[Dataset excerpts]
* * * * * * *

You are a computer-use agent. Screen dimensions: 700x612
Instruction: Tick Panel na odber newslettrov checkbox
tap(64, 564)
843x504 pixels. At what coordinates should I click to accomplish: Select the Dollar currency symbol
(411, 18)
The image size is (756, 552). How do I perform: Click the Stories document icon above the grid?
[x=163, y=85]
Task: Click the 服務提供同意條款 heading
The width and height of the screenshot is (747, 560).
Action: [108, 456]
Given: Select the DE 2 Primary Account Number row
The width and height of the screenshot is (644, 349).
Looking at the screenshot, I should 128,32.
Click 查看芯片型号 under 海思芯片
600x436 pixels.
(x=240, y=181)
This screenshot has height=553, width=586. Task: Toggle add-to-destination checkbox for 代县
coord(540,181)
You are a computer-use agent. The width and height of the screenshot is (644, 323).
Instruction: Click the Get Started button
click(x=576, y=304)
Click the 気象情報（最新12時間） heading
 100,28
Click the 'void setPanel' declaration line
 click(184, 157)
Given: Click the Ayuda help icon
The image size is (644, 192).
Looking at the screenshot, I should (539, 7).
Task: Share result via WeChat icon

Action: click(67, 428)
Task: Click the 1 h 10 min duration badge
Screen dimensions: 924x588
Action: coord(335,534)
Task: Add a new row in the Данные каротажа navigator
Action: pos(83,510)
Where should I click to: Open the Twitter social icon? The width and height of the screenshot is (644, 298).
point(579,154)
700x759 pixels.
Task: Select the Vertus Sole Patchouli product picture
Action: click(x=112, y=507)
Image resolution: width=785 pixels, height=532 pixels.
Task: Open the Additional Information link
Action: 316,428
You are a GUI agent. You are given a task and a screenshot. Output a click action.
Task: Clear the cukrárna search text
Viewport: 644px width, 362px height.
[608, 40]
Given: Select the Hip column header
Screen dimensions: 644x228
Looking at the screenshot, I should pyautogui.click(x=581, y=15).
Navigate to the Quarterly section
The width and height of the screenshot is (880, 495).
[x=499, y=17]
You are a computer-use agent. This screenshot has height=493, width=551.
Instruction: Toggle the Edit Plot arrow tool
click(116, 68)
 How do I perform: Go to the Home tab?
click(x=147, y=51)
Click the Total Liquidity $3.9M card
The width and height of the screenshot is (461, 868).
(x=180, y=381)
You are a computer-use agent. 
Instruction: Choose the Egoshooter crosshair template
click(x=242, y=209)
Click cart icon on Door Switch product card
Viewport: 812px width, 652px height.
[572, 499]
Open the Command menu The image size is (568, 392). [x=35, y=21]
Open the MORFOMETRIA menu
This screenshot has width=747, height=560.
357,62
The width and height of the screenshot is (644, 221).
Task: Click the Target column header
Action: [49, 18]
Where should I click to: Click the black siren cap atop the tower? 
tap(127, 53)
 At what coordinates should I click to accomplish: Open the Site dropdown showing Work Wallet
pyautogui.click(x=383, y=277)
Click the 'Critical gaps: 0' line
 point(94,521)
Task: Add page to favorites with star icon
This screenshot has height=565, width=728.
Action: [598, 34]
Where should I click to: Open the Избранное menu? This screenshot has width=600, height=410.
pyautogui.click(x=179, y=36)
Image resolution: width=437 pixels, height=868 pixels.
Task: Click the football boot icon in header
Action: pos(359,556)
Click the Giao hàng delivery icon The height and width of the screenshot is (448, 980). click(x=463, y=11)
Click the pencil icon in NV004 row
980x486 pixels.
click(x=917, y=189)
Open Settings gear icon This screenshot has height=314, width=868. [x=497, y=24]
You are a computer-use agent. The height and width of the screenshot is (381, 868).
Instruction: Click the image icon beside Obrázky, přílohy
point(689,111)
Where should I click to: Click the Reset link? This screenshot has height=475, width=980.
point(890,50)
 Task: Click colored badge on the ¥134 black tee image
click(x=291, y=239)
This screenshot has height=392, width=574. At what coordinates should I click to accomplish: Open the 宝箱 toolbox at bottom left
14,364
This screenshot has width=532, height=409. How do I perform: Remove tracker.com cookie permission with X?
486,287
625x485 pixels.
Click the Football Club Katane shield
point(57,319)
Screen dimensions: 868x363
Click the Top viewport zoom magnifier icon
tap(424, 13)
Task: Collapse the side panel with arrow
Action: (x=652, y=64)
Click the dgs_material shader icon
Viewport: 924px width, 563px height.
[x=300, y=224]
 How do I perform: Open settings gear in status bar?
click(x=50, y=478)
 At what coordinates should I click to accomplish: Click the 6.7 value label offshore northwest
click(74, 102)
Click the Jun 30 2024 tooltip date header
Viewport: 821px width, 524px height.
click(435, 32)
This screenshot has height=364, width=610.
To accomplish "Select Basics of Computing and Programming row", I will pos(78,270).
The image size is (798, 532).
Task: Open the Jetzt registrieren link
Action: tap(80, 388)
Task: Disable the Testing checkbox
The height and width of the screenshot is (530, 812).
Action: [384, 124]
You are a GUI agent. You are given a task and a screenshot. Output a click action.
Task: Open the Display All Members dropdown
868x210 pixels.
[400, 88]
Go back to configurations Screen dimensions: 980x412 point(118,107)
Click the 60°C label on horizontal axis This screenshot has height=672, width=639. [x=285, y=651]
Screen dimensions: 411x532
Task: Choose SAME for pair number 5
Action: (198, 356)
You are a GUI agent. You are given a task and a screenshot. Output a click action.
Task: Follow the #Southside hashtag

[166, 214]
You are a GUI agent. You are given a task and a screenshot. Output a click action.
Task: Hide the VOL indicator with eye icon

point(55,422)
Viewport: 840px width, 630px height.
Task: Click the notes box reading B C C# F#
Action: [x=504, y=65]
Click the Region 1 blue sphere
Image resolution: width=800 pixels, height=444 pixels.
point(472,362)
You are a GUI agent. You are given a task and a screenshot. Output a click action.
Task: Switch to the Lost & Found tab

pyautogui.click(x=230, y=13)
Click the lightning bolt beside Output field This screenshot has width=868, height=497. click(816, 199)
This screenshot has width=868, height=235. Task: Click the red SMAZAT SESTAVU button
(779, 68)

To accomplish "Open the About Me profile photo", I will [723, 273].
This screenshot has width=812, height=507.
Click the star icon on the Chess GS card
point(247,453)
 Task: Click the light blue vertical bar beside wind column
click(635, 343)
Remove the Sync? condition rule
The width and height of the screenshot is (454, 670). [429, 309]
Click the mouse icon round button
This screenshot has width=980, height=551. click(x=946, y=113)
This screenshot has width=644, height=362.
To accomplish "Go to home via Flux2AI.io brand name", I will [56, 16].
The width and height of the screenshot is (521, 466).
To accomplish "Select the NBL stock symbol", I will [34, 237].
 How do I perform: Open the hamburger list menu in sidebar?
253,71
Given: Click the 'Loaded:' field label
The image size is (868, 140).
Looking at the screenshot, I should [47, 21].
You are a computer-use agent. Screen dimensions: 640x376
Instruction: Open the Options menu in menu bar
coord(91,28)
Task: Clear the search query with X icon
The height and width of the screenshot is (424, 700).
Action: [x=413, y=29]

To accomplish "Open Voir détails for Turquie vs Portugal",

* * * * * * *

> _Task description_:
Please make an exact copy of each record.

> _The completed task_:
You are a computer-use agent. Screen dimensions: 700x612
Instruction: Tick Panel na odber newslettrov checkbox
tap(64, 564)
843x504 pixels. At what coordinates should I click to accomplish: Select the Dollar currency symbol
(411, 18)
The image size is (756, 552). How do I perform: Click the Stories document icon above the grid?
[x=163, y=85]
Task: Click the 服務提供同意條款 heading
The width and height of the screenshot is (747, 560).
Action: [108, 456]
Given: Select the DE 2 Primary Account Number row
The width and height of the screenshot is (644, 349).
Looking at the screenshot, I should 128,32.
Click 查看芯片型号 under 海思芯片
600x436 pixels.
(x=240, y=181)
This screenshot has height=553, width=586. Task: Toggle add-to-destination checkbox for 代县
coord(540,181)
You are a computer-use agent. The width and height of the screenshot is (644, 323).
Instruction: Click the Get Started button
click(x=576, y=304)
Click the 気象情報（最新12時間） heading
 100,28
Click the 'void setPanel' declaration line
 click(184, 157)
Given: Click the Ayuda help icon
The image size is (644, 192).
Looking at the screenshot, I should (539, 7).
Task: Share result via WeChat icon

Action: click(67, 428)
Task: Click the 1 h 10 min duration badge
Screen dimensions: 924x588
Action: coord(335,534)
Task: Add a new row in the Данные каротажа navigator
Action: pos(83,510)
Where should I click to: Open the Twitter social icon? The width and height of the screenshot is (644, 298).
point(579,154)
700x759 pixels.
Task: Select the Vertus Sole Patchouli product picture
Action: click(x=112, y=507)
Image resolution: width=785 pixels, height=532 pixels.
Task: Open the Additional Information link
Action: 316,428
You are a GUI agent. You are given a task and a screenshot. Output a click action.
Task: Clear the cukrárna search text
Viewport: 644px width, 362px height.
[608, 40]
Given: Select the Hip column header
Screen dimensions: 644x228
Looking at the screenshot, I should pyautogui.click(x=581, y=15).
Navigate to the Quarterly section
The width and height of the screenshot is (880, 495).
[x=499, y=17]
You are a computer-use agent. This screenshot has height=493, width=551.
Instruction: Toggle the Edit Plot arrow tool
click(116, 68)
 How do I perform: Go to the Home tab?
click(x=147, y=51)
Click the Total Liquidity $3.9M card
The width and height of the screenshot is (461, 868).
(x=180, y=381)
You are a computer-use agent. 
Instruction: Choose the Egoshooter crosshair template
click(x=242, y=209)
Click cart icon on Door Switch product card
Viewport: 812px width, 652px height.
[572, 499]
Open the Command menu The image size is (568, 392). [x=35, y=21]
Open the MORFOMETRIA menu
This screenshot has width=747, height=560.
357,62
The width and height of the screenshot is (644, 221).
Task: Click the Target column header
Action: [49, 18]
Where should I click to: Click the black siren cap atop the tower? 
tap(127, 53)
 At what coordinates should I click to accomplish: Open the Site dropdown showing Work Wallet
pyautogui.click(x=383, y=277)
Click the 'Critical gaps: 0' line
 point(94,521)
Task: Add page to favorites with star icon
This screenshot has height=565, width=728.
Action: [598, 34]
Where should I click to: Open the Избранное menu? This screenshot has width=600, height=410.
pyautogui.click(x=179, y=36)
Image resolution: width=437 pixels, height=868 pixels.
Task: Click the football boot icon in header
Action: pos(359,556)
Click the Giao hàng delivery icon The height and width of the screenshot is (448, 980). click(x=463, y=11)
Click the pencil icon in NV004 row
980x486 pixels.
click(x=917, y=189)
Open Settings gear icon This screenshot has height=314, width=868. [x=497, y=24]
You are a computer-use agent. The height and width of the screenshot is (381, 868).
Instruction: Click the image icon beside Obrázky, přílohy
point(689,111)
Where should I click to: Click the Reset link? This screenshot has height=475, width=980.
point(890,50)
 Task: Click colored badge on the ¥134 black tee image
click(x=291, y=239)
This screenshot has height=392, width=574. At what coordinates should I click to accomplish: Open the 宝箱 toolbox at bottom left
14,364
This screenshot has width=532, height=409. How do I perform: Remove tracker.com cookie permission with X?
486,287
625x485 pixels.
Click the Football Club Katane shield
point(57,319)
Screen dimensions: 868x363
Click the Top viewport zoom magnifier icon
tap(424, 13)
Task: Collapse the side panel with arrow
Action: (x=652, y=64)
Click the dgs_material shader icon
Viewport: 924px width, 563px height.
[x=300, y=224]
 How do I perform: Open settings gear in status bar?
click(x=50, y=478)
 At what coordinates should I click to accomplish: Click the 6.7 value label offshore northwest
click(74, 102)
Click the Jun 30 2024 tooltip date header
Viewport: 821px width, 524px height.
click(435, 32)
This screenshot has height=364, width=610.
To accomplish "Select Basics of Computing and Programming row", I will pos(78,270).
The image size is (798, 532).
Task: Open the Jetzt registrieren link
Action: tap(80, 388)
Task: Disable the Testing checkbox
The height and width of the screenshot is (530, 812).
Action: [384, 124]
You are a GUI agent. You are given a task and a screenshot. Output a click action.
Task: Open the Display All Members dropdown
868x210 pixels.
[400, 88]
Go back to configurations Screen dimensions: 980x412 point(118,107)
Click the 60°C label on horizontal axis This screenshot has height=672, width=639. [x=285, y=651]
Screen dimensions: 411x532
Task: Choose SAME for pair number 5
Action: (198, 356)
You are a GUI agent. You are given a task and a screenshot. Output a click action.
Task: Follow the #Southside hashtag

[166, 214]
You are a GUI agent. You are given a task and a screenshot. Output a click action.
Task: Hide the VOL indicator with eye icon

point(55,422)
Viewport: 840px width, 630px height.
Task: Click the notes box reading B C C# F#
Action: [x=504, y=65]
Click the Region 1 blue sphere
Image resolution: width=800 pixels, height=444 pixels.
point(472,362)
You are a GUI agent. You are given a task and a screenshot. Output a click action.
Task: Switch to the Lost & Found tab

pyautogui.click(x=230, y=13)
Click the lightning bolt beside Output field This screenshot has width=868, height=497. click(816, 199)
This screenshot has width=868, height=235. Task: Click the red SMAZAT SESTAVU button
(779, 68)

To accomplish "Open the About Me profile photo", I will [723, 273].
This screenshot has width=812, height=507.
Click the star icon on the Chess GS card
point(247,453)
 Task: Click the light blue vertical bar beside wind column
click(635, 343)
Remove the Sync? condition rule
The width and height of the screenshot is (454, 670). [429, 309]
Click the mouse icon round button
This screenshot has width=980, height=551. click(x=946, y=113)
This screenshot has width=644, height=362.
To accomplish "Go to home via Flux2AI.io brand name", I will [56, 16].
The width and height of the screenshot is (521, 466).
To accomplish "Select the NBL stock symbol", I will [34, 237].
 How do I perform: Open the hamburger list menu in sidebar?
253,71
Given: Click the 'Loaded:' field label
The image size is (868, 140).
Looking at the screenshot, I should [47, 21].
You are a computer-use agent. Screen dimensions: 640x376
Instruction: Open the Options menu in menu bar
coord(91,28)
Task: Clear the search query with X icon
The height and width of the screenshot is (424, 700).
Action: [x=413, y=29]

To accomplish "Open Voir détails for Turquie vs Portugal",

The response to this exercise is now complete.